● Source records:
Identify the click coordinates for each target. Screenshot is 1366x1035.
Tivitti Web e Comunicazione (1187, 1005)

==

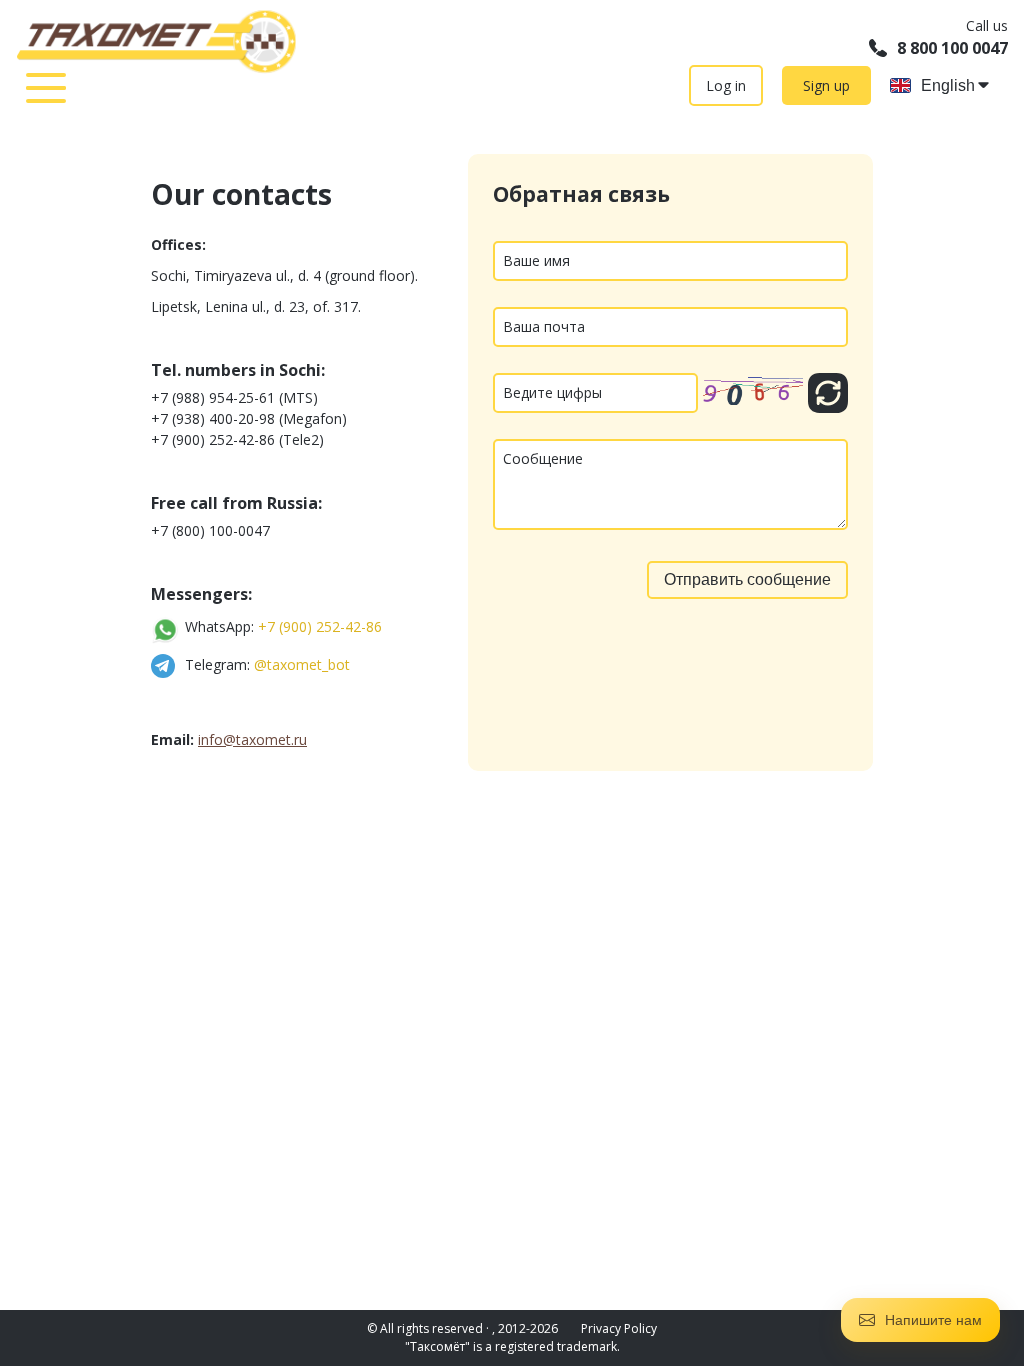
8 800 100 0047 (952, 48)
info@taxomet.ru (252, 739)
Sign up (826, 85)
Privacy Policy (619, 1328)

● Task directions: Please give back exactly the lines of this listing beginning at the line with "Identify the click" and ending with the line with "Tivitti Web e Comunicazione (1187, 1005)", both included, and nothing else.

● Result of the exercise:
Identify the click coordinates for each target. Screenshot is 1366x1035.
Tivitti Web e Comunicazione (1187, 1005)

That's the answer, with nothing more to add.